Sethos, in two disguises, corners Nefret at a hotel, urging her to take Ramses out of Luxor. He gives her a loaded gun as protection. He indicates that there is a competitor for his place at the top of the thieving ring. does not know who his chief competitor is, but he is vicious, with three murders to his credit thus far.

Emerson suspects Kuentz as the competitor to Sethos and responsible for recent murders, based on the stele left for Sennia to find. Next, the Emersons proceed to Sethos, making plans to lure Kuentz out.

Emerson, Amelia, Semil and Daoud ride to find the hidden tomb, where Kuentz aims his rifle at Emerson. Kuentz's men are digging at an opening. They stop work, as Emerson, Selim and Daoud take over, digging to reach a shrine to Amon Re, a figure of him in gold, not a tomb. Each then looks at the shrine, one at a time. When Emerson comes up from viewing, he startles Kuentz and knocks him down. Kuentz is caught.

The four Emersons meet with Sethos, who is still recovering to discuss their prisoner Kuentz. He is a murderer, tomb robber, archaeologist, and a German spy, agent of the Central Powers. His position as spy is how he knew of the role Ramses had played. As Sethos reports to the War Department, he writes to Mr Smith for advice.
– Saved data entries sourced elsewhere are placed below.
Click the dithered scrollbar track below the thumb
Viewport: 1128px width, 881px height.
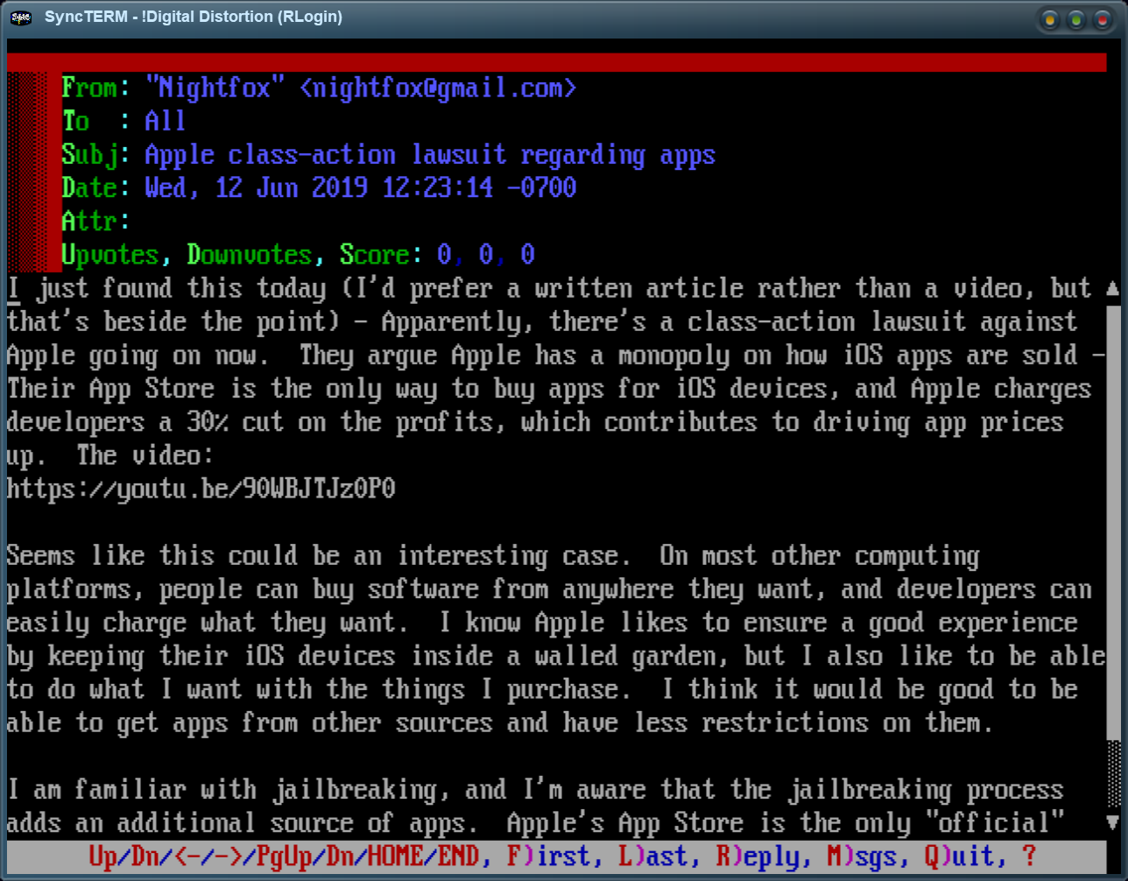(x=1113, y=776)
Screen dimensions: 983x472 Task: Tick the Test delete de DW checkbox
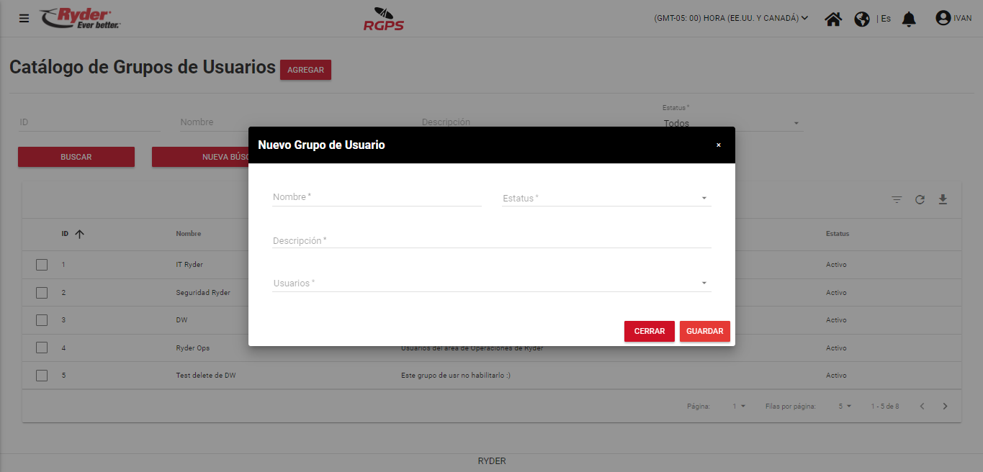point(42,376)
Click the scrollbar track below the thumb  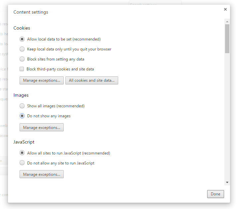pos(227,116)
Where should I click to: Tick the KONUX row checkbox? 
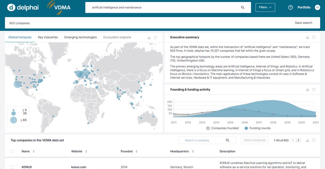(x=12, y=167)
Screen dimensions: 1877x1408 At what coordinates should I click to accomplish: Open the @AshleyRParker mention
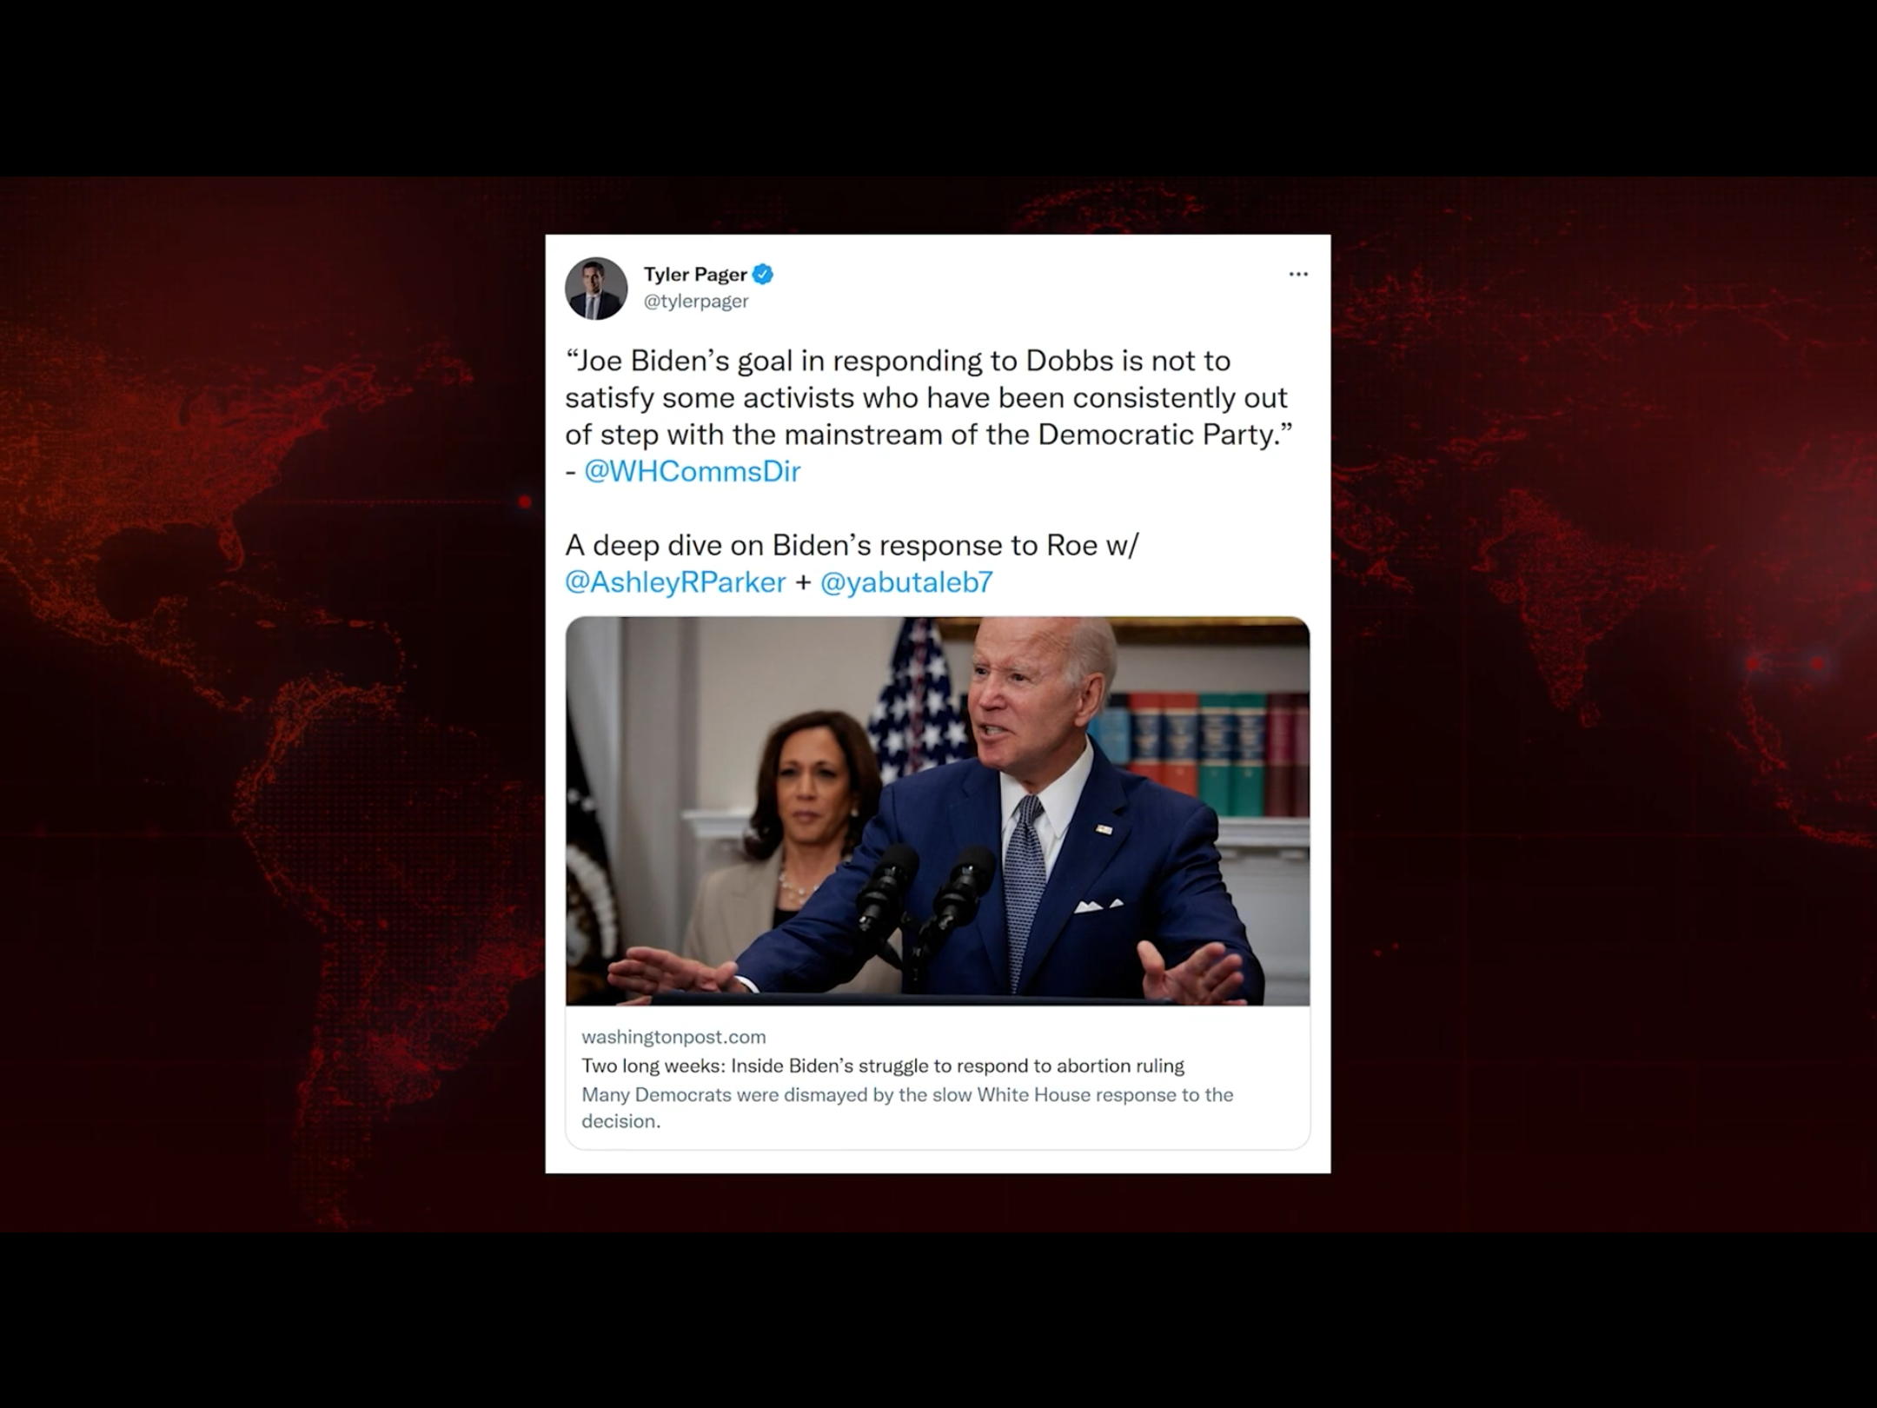(x=675, y=581)
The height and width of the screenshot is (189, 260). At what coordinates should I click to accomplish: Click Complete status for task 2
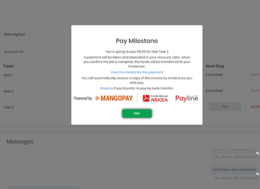(214, 91)
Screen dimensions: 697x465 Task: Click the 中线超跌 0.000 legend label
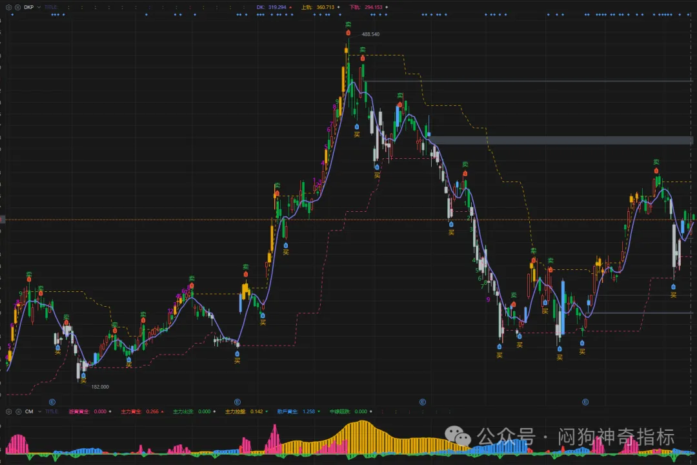(x=348, y=411)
They celebrate Christmas in Luxor at the home of Cyrus, with the golden Amon Re safely in the house. Sethos dresses as Father Christmas. The next day, Sethos and Minton disappear. He left behind a gift for Nefret, jewelry from Queen T's tomb.

==Explanation of the novel's title==
The title of the book refers to Amon-Re, a major deity of ancient Egypt (as early as 2000 BCE), usually depicted with the head of a ram.

"Amon, King of the Gods, Lord of the Silent who comes at the voice of the poor ...
who gives bread to him who has none ...
father of the orphan, husband of the widow ...
though the servant offends him, he is merciful."

“Epithets and attributes of Amon-Re,
A composite from various prayers”

Epigraph in Lord of the Silent

==Reviews==

Publishers Weekly predicted this novel would be a best-seller, describing the series as "uproarious Egyptological mysteries". They went on to say that "readers will find all the delicious trappings of a vintage Peters extravaganza—lost tombs, kidnappings, deadly attacks, mummies and sinister villains."

Marilyn Stasio, writing in The New York Times, considered that "Amelia is still a joy." However, the accumulation of family members and other characters in this novel is harder work for the reader than the earlier novels: "it takes a lot more concentration to keep track of the swarms of adopted children, relatives, native associates, political enemies and family cats that have accrued to the series since 1975."

==Publication history==
This novel was on the Best Seller list in The New York Times.